Uma hora antes do horário previsto para o início da cirurgia, o gravador do holter foi instalado novamente, com os eletrodos posicionados exatamente no mesmo local da gravação-controle pré-operatória (MC5 e MC2), garantindo-se, dessa forma, um padrão eletrocardiográfico idêntico nos dois exames. A gravação foi interrompida no momento da alta da sala de recuperação, portanto não teve duração de 24 horas. No entanto permitiu comparações entre o pré-operatório e o transoperatório.

Na sala cirúrgica, os pacientes foram monitorizados com cardioscópio na derivação DII e pressão arterial não invasiva.

A anestesia subaracnoídea foi realizada com 15 mg de bupivacaína 0,5% hiperbárica. Não houve sedação durante o intra-operatório. A hipotensão (redução superior a 20% dos valores imediatamente anteriores à raquianestesia) foi tratada com etilefrina. O oxigênio (2 l/min) foi administrado via cateter nasal durante todo o procedimento cirúrgico.

Para a análise estatística, foram empregados os testes não paramétricos: teste de Wilcoxon e teste de Kruskal Wallis. Consideramos resultados significativos em nível de 5%.

Resultados

A idade média dos pacientes que participaram do protocolo foi de 67,7 anos, com idade mínima de 65 anos e máxima de 86 anos.

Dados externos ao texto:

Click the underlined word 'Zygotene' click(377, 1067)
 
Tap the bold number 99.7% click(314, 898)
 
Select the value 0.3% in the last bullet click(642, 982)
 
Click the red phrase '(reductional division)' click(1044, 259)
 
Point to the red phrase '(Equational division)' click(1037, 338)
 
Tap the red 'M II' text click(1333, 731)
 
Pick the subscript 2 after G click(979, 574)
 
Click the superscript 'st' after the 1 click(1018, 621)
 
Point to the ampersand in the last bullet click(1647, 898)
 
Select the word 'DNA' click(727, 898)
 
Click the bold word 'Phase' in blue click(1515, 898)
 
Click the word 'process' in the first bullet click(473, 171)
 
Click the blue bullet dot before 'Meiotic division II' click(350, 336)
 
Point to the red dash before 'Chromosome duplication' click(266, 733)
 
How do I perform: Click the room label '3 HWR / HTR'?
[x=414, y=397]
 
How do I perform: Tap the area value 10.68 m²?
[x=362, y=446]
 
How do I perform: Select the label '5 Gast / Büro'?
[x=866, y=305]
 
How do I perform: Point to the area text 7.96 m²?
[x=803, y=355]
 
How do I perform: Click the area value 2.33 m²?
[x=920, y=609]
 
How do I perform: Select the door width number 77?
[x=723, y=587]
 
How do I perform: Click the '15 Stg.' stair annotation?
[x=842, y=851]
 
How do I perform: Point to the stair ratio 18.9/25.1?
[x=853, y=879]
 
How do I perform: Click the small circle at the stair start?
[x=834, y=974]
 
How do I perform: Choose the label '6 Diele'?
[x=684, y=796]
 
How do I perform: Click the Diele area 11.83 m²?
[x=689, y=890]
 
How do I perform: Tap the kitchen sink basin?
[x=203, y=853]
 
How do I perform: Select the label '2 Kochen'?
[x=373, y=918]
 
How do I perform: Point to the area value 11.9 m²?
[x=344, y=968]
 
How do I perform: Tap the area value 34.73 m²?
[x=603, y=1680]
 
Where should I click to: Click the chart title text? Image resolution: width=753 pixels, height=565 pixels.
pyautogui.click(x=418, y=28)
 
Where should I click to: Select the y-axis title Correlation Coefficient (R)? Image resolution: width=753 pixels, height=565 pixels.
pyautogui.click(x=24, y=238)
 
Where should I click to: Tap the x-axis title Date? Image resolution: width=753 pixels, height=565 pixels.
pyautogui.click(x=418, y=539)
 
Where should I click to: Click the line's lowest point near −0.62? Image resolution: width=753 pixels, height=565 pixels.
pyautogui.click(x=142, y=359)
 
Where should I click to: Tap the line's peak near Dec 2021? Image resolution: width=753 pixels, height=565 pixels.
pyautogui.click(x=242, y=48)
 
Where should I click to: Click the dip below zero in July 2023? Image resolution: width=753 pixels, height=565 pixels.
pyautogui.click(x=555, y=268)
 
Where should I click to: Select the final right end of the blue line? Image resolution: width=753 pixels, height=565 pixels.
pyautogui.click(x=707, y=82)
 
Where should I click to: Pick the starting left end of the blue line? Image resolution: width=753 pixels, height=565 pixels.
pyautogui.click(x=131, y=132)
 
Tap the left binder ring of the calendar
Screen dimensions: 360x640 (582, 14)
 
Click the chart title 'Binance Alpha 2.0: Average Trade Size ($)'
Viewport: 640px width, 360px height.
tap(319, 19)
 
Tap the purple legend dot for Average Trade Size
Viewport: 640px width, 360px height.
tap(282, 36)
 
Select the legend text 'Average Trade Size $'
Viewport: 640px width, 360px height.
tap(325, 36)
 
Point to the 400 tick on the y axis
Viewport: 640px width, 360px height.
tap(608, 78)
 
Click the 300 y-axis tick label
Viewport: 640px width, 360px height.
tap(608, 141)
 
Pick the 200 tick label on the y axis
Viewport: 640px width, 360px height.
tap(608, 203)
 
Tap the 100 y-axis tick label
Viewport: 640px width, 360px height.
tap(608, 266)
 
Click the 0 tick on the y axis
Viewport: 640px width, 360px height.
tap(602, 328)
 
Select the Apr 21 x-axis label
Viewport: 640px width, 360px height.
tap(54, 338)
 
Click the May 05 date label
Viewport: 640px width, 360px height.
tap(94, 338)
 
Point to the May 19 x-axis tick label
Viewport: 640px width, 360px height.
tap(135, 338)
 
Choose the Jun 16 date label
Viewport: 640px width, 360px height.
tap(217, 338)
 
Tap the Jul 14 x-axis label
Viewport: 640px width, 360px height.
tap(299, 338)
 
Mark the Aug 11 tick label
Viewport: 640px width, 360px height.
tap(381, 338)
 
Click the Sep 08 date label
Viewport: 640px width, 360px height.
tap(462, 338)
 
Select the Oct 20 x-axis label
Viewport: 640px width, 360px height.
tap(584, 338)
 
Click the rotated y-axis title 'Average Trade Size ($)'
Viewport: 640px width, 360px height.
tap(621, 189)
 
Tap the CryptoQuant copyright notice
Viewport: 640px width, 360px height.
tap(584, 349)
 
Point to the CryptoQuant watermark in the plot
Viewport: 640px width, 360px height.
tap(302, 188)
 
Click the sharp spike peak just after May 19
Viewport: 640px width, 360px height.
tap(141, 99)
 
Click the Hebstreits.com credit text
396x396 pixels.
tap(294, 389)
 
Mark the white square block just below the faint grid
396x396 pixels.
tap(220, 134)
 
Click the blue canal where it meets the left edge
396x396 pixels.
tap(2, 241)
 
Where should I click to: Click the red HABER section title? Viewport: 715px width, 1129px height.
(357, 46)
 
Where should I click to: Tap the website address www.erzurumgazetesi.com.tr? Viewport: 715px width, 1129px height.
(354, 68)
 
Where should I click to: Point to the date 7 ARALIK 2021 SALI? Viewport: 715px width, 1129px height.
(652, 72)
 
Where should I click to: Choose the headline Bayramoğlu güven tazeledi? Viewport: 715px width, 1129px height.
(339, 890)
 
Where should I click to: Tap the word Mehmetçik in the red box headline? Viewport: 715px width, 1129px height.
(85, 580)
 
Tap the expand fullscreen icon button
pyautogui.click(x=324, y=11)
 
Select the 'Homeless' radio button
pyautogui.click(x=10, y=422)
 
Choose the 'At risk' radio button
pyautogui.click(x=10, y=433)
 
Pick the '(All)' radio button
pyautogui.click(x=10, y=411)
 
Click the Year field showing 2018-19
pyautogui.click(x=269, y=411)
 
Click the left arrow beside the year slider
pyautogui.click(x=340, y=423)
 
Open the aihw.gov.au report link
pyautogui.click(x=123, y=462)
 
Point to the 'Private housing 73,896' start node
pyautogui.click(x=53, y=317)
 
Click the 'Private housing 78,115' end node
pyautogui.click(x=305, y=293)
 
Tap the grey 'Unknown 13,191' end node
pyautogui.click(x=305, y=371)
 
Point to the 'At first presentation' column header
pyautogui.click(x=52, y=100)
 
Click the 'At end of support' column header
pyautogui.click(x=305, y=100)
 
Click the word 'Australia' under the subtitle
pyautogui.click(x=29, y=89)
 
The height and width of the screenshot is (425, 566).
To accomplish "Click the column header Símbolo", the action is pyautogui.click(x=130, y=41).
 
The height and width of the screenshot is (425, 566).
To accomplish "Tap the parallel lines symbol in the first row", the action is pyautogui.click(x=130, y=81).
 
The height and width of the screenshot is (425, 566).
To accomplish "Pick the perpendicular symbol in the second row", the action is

Observamos a seguinte distribuição dos pacientes de acordo com os fatores de risco para doenças cardíacas: (a) dez pacientes (33%) hipertensos; (b) oito pacientes (26,6%) tabagistas; e (c) dois pacientes (6,6%) diabéticos. Quatro pacientes apresentavam dois dos fatores de risco. Os pacientes que mencionaram hipertensão arterial apresentavam níveis pressóricos normais (controlados com diuréticos e inibidores da enzima de conversão da angiotensina I); os que referiram ser diabéticos (n = 2) usavam hipoglicemiantes orais, e a glicemia de jejum de ambos era normal.

Na tabela 1, encontram-se as informações obtidas na anamnese e nos resultados dos exames laboratoriais pré-operatórios. Dois pacientes apresentavam hipopotassemia no período pré-operatório (K+ = 3,2 e 3,0 mEq/l). A reposição foi feita na véspera da cirurgia, quando obtivemos normalização dos valores. Em relação às taxas de hemoglobina e hematócritos, dois pacientes apresentavam valores abaixo do nível considerado satisfatório para a realização de cirurgia eletiva (Hb < 10 mg/dl). O ato anestésico-cirúrgico não foi suspenso, tomando-se como precaução a reserva de derivado sanguíneo, caso houvesse necessidade de transfusão. Nenhum paciente apresentou alteração radiológica compatível com cardiopatia. No eletrocardiograma, observou-se ritmo sinusal em todos os pacientes. Dois pacientes evidenciaram extra-sístoles supraventriculares, e um paciente, extra-sístoles ventriculares. Um paciente apresentava eletrocardiograma compatível com bloqueio de ramo direito.

Os resultados da monitorização pré-operatória encontram-se na tabela 2. As arritmias complexas do período pré-operatório estão evidenciadas na tabela 3.

Quatro pacientes (13,3%) apresentaram taquicardia ventricular. Dezesseis pacientes (53,3%) apresentaram taquicardia supraventricular. Extra-sístoles ventriculares e supraventriculares foram consideradas frequentes quando presentes em número médio em 24h, maior que 10/hora ou maior que 30 em um único período de 60 minutos. Onze pacientes (36,6%) apresentaram extra-sístoles ventriculares frequentes, e cinco pacientes (16,6%), extra-sístoles supraventriculares frequentes. Sete pacientes (23,3%) apresentaram extra-sístoles ventriculares pareadas.

Os episódios isquêmicos pré-operatórios estão apresentados na tabela 4, com suas características de amplitude (mm), duração (min), frequência cardíaca (bpm) e carga isquêmica total (min).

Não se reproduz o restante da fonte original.